EXTRACTED MATERIAL:
************

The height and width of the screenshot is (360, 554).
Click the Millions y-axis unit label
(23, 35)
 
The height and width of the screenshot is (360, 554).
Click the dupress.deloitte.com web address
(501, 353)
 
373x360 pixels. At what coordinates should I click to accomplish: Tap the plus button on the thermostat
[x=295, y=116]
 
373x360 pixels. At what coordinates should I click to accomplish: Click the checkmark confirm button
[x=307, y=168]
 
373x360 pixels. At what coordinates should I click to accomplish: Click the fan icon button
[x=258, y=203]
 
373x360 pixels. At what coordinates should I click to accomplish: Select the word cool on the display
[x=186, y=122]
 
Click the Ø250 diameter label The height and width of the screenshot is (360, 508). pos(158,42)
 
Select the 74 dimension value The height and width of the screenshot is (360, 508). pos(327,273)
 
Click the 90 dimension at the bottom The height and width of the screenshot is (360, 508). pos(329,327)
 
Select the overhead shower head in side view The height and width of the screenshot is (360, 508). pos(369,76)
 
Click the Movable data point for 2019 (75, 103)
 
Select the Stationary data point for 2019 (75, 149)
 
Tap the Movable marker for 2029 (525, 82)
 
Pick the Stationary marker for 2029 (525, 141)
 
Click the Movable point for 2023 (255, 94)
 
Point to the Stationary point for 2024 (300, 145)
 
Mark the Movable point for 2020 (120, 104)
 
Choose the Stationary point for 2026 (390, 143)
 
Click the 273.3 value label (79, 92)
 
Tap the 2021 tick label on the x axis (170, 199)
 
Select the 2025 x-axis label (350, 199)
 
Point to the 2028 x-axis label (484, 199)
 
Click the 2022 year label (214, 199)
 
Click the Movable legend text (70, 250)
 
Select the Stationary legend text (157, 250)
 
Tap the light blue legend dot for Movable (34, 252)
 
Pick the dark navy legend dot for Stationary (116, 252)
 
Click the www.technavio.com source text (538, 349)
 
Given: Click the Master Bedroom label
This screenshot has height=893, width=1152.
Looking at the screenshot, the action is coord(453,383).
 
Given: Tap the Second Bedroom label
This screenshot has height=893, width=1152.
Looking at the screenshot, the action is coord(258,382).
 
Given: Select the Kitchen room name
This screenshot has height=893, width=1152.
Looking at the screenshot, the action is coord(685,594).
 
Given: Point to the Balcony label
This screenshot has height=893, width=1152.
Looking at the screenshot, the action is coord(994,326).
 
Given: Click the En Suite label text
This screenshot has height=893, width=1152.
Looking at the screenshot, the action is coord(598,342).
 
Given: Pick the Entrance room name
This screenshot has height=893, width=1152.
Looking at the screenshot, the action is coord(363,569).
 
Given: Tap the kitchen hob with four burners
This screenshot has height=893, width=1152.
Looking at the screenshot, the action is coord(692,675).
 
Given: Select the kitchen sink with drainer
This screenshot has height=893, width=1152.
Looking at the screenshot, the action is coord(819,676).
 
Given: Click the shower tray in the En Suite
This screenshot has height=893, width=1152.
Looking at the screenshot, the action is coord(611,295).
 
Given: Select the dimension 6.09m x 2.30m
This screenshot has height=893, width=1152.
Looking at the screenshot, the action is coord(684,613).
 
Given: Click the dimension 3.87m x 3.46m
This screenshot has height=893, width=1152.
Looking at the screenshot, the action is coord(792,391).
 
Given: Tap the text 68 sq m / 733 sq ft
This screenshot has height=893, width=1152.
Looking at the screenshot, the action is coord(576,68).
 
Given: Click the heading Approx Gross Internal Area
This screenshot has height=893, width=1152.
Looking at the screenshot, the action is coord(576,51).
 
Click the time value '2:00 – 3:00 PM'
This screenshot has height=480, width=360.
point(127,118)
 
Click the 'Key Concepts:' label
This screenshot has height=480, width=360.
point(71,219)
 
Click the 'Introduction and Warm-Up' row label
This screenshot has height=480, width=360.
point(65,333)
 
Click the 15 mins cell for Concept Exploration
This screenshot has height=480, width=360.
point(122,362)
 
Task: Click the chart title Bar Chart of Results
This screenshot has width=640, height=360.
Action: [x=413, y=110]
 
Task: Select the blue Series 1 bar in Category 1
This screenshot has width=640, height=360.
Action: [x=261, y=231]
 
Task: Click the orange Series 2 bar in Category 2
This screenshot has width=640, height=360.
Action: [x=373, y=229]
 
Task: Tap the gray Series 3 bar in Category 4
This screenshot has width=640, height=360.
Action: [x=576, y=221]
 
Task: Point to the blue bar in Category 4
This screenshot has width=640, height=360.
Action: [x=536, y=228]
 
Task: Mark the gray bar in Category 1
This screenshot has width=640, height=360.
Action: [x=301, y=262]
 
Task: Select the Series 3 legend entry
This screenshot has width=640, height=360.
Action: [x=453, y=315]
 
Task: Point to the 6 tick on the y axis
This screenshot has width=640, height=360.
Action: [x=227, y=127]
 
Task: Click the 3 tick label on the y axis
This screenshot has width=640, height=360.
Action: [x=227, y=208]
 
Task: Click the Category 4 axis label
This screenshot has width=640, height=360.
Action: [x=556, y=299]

************

EXERCISE DESCRIPTION:
Please scale the data from its first line through the line containing "Click the www.technavio.com", copying each request unchanged and multiplying every answer coordinate by 2.2, rounded to a whole number with halves rounded up.

RESULT:
The height and width of the screenshot is (360, 554).
Click the Millions y-axis unit label
(51, 77)
 
The height and width of the screenshot is (360, 554).
Click the dupress.deloitte.com web address
(1102, 777)
 
373x360 pixels. At what coordinates should I click to accomplish: Tap the plus button on the thermostat
[x=649, y=255]
 
373x360 pixels. At what coordinates should I click to accomplish: Click the checkmark confirm button
[x=675, y=370]
 
373x360 pixels. At what coordinates should I click to accomplish: Click the fan icon button
[x=568, y=447]
 
373x360 pixels. At what coordinates should I click to accomplish: Select the word cool on the display
[x=409, y=268]
 
Click the Ø250 diameter label The height and width of the screenshot is (360, 508). pos(348,92)
 
Select the 74 dimension value The height and width of the screenshot is (360, 508). pos(719,601)
 
Click the 90 dimension at the bottom The height and width of the screenshot is (360, 508). pos(724,719)
 
Select the overhead shower head in side view The height and width of the screenshot is (360, 508). pos(812,167)
 
Click the Movable data point for 2019 (165, 227)
 
Select the Stationary data point for 2019 (165, 328)
 
Tap the Movable marker for 2029 (1155, 180)
 
Pick the Stationary marker for 2029 (1155, 310)
 
Click the Movable point for 2023 (561, 207)
 
Point to the Stationary point for 2024 (660, 319)
 
Mark the Movable point for 2020 (264, 229)
 
Choose the Stationary point for 2026 (858, 315)
 
Click the 273.3 value label (174, 202)
 
Tap the 2021 tick label on the x axis (374, 438)
 
Select the 2025 x-axis label (770, 438)
 
Point to the 2028 x-axis label (1065, 438)
 
Click the 2022 year label (471, 438)
 
Click the Movable legend text (154, 550)
 
Select the Stationary legend text (345, 550)
 
Tap the light blue legend dot for Movable (75, 554)
 
Pick the dark navy legend dot for Stationary (255, 554)
 
Click the www.technavio.com source text (1184, 768)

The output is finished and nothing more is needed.